Even in John’s gospel (published about 90) Mary Magdalene (the woman with the most intimate relationship to Jesus) thinks she’s talking to a gardener when the risen Jesus appears to her (20: 11-18). In the same gospel, the apostle Thomas does not recognize the risen Jesus until he touches the wounds on Jesus’ body (Jn. 26-29). When Jesus appears to disciples at the Sea of Tiberius, they at first think he is a fishing kibitzer giving them instructions about where to find the most fish (Jn. 21: 4-8).

All of this raises questions about the nature of the “resurrection.” It doesn’t seem to have been resuscitation of a corpse. What then was it? Was it the community coming to realize the truth of Jesus’ words, “Whatever you do to the least of my brethren, you do to me” (Mt. 25:45) or “Wherever two or three are gathered together in my name, I am there in their midst” (Mt. 18:20)? Do the resurrection stories reveal a Lord’s Supper phenomenon where Jesus’ early followers experienced his intense presence “in the breaking of the bread” (Lk. 24:30-32)?

Some would say that this “more spiritual” interpretation of the resurrection threatens to destroy faith.
However, doesn’t such perception of threat reveal a quasi-magical understanding of faith? Does it risk limiting faith to belief in a God who operates outside the laws of nature and performs extraordinary physical feats that amaze and mystify? Doesn’t it reduce the significance of resurrection belief to simply another “proof” of Jesus’ divinity?

But faith doesn’t seem to be principally about amazement, mystification and proof analogous to the scientific.

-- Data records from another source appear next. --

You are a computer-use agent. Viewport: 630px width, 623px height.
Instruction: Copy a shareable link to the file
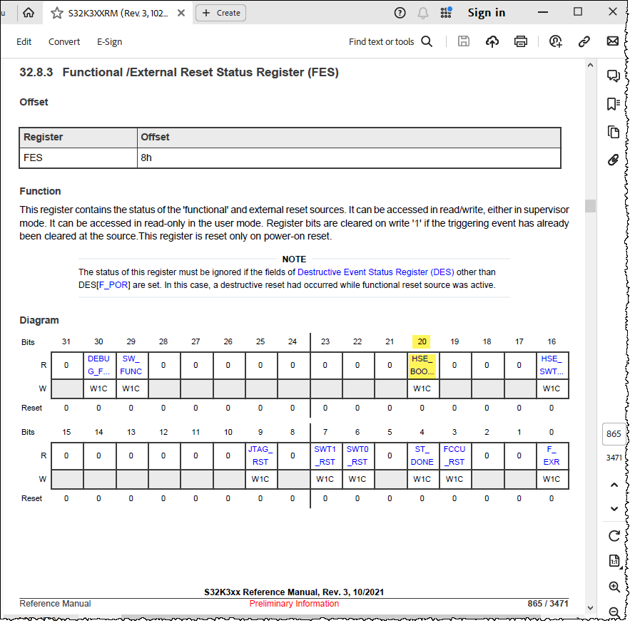click(x=584, y=41)
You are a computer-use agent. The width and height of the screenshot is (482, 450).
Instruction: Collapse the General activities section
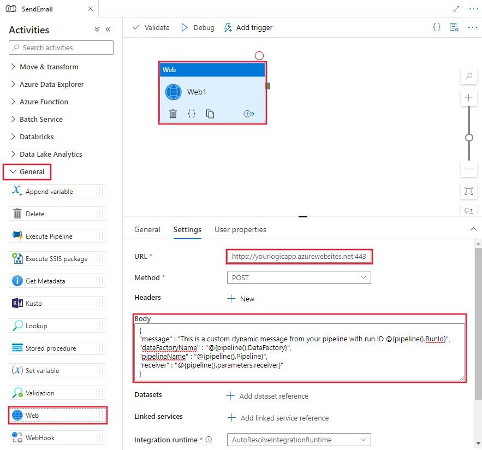pyautogui.click(x=27, y=171)
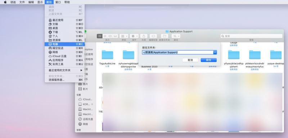Switch to gallery view in toolbar
288x138 pixels.
[115, 36]
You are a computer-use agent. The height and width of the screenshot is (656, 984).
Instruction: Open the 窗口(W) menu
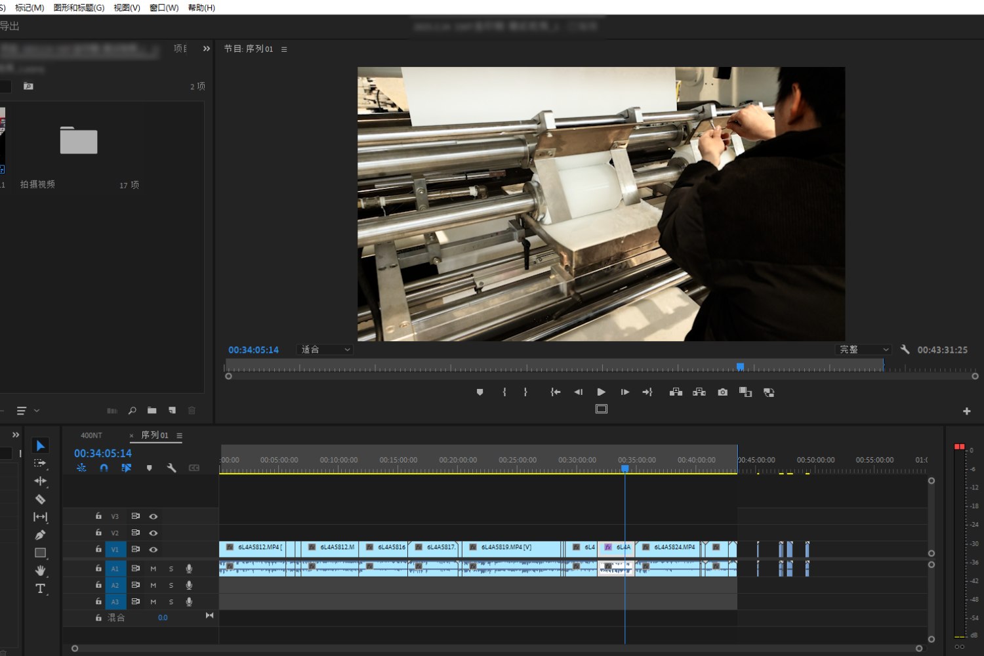tap(164, 8)
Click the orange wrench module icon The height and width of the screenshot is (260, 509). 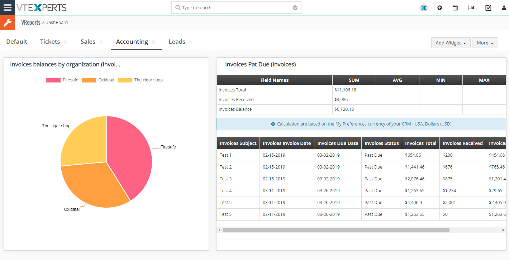coord(7,22)
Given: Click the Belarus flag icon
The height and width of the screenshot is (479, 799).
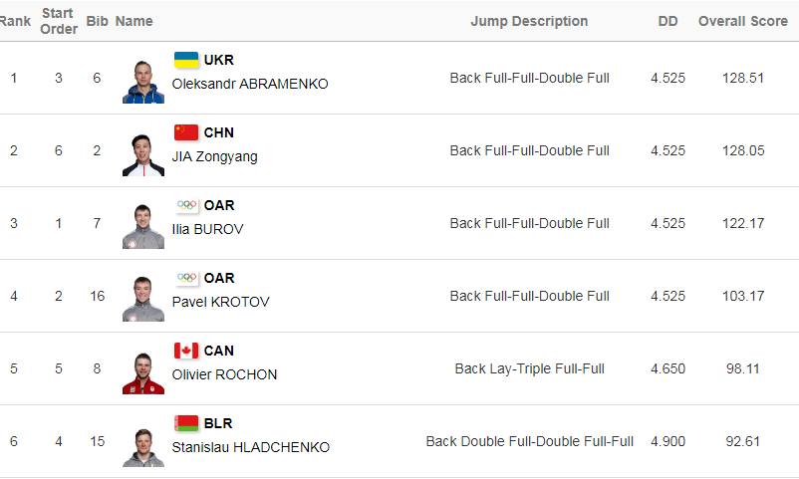Looking at the screenshot, I should 186,423.
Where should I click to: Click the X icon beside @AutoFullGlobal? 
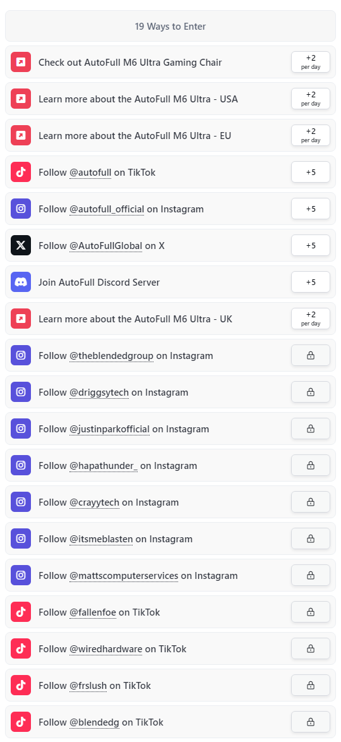click(21, 246)
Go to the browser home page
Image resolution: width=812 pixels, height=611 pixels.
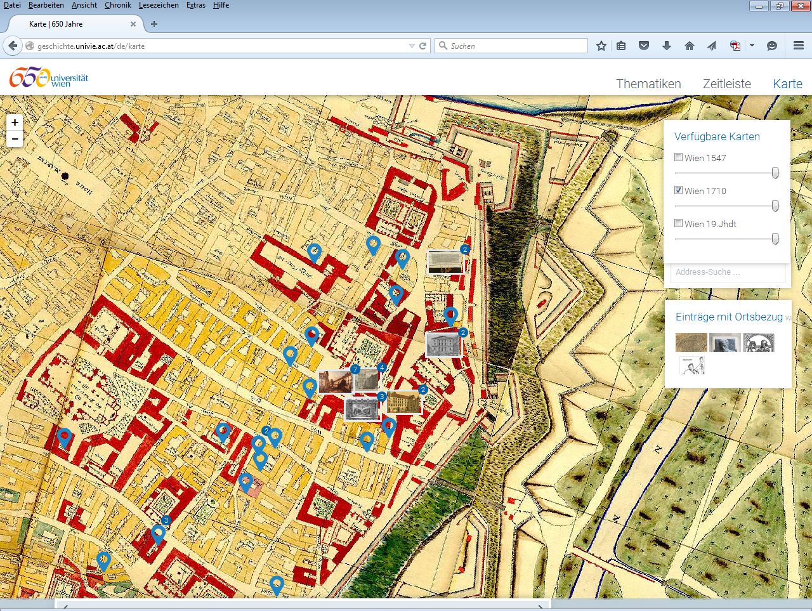point(689,46)

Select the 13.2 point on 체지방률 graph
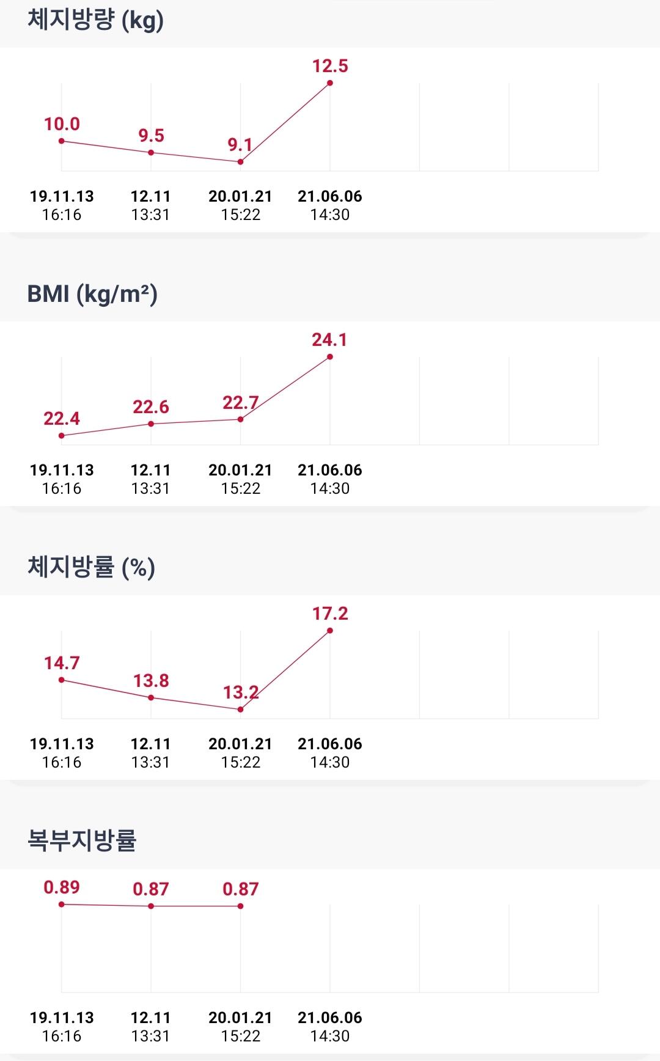click(240, 710)
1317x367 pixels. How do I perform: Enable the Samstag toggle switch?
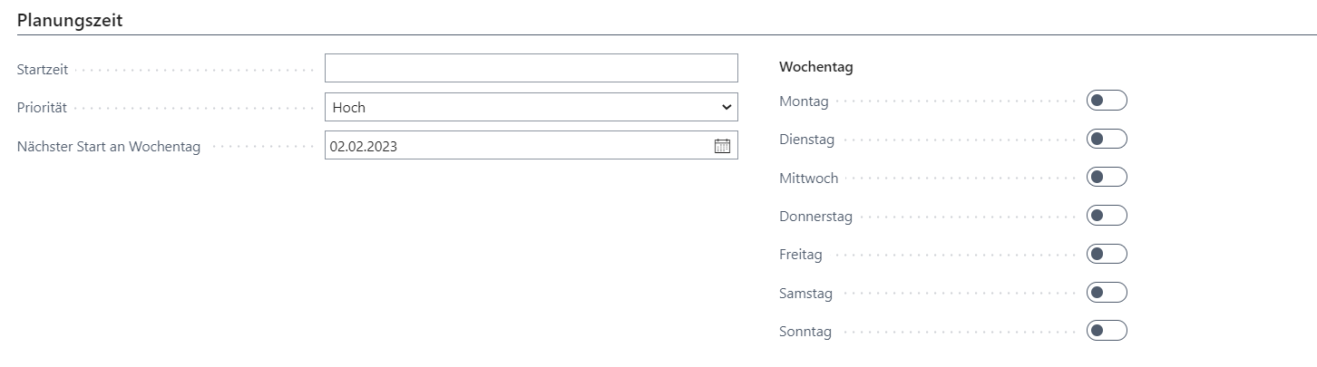(1107, 293)
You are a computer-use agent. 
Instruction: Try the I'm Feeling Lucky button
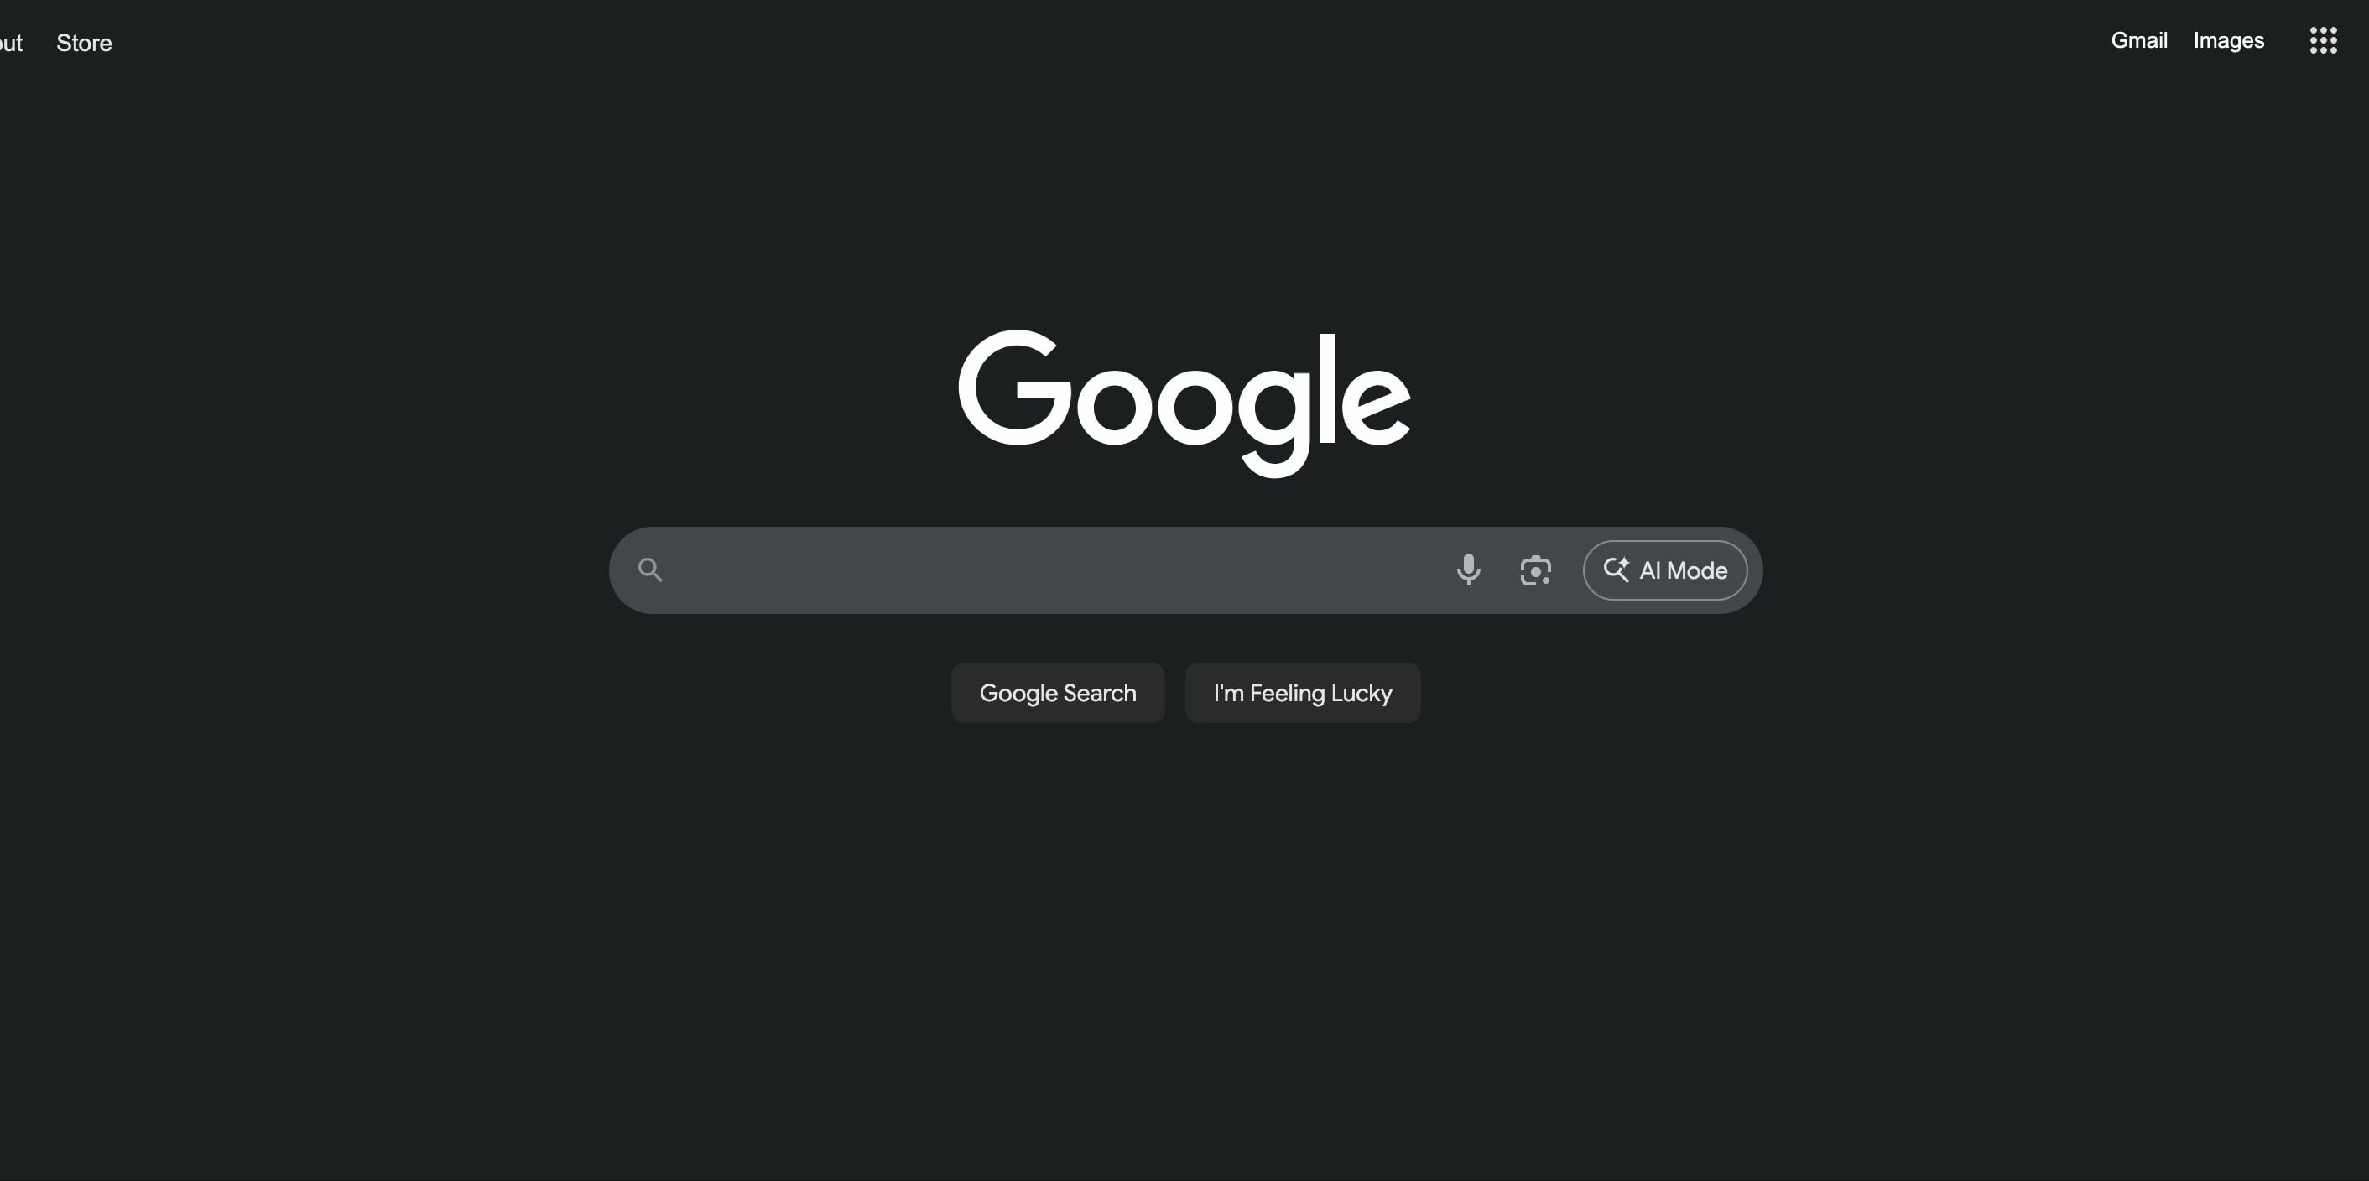1302,693
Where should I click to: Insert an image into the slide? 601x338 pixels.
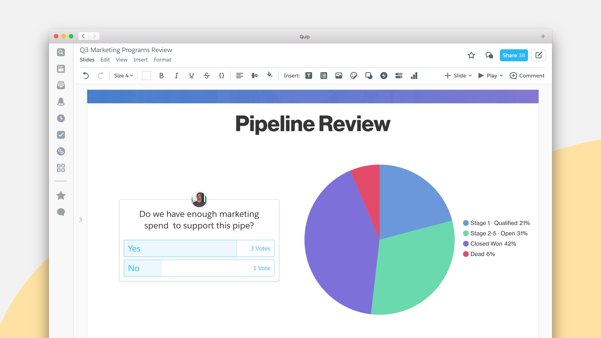(338, 75)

It is about meaning.

And regardless of whether one believes in resurrection as resuscitation of a corpse or as a metaphor about the spiritual presence of God in communities serving the poor, the question must be answered, “What does resurrection mean?”

Surely it meant that Jesus’ original followers experienced a powerful continuity in their relationship Jesus even after his shameful execution. Their realm of experience had expanded. Both Jesus and his followers had entered broadened dimensions of time and space. They had crossed the threshold of another world where life was fuller and where physical and practical laws governing bodies and limiting spirits no longer applied. In other words, the resurrection was not originally about belief or dogma. It was about a realm of experience that had at the very least opened in the context of sharing bread – in an experience of worship and prayer.

Resurrection meant that another world is possible — in the here and now! Yes, that other world was entered through baptism. But baptism meant participation in a community (another realm) where all things were held in common, and where the laws of market and “normal” society did not apply (Acts 2:44-45).

In order to talk about that realm, Jesus’ followers told exciting stories of encounters with a revivified being who possessed a spiritual body, that was difficult to recognize, needed food and drink, suddenly appeared in their midst, and which just as quickly disappeared. This body could sometimes be touched (Jn. 20:27); at others touching was forbidden (Jn. 20:17).

Resurrection and Easter represent an invitation offered each of us to enter the realm opened by the risen Lord however we understand the word “risen.” We enter that realm through a deepened life of prayer, worship, community and sharing.

I for one feel a need to think together about practical responses to an Easter invitation understood in this way.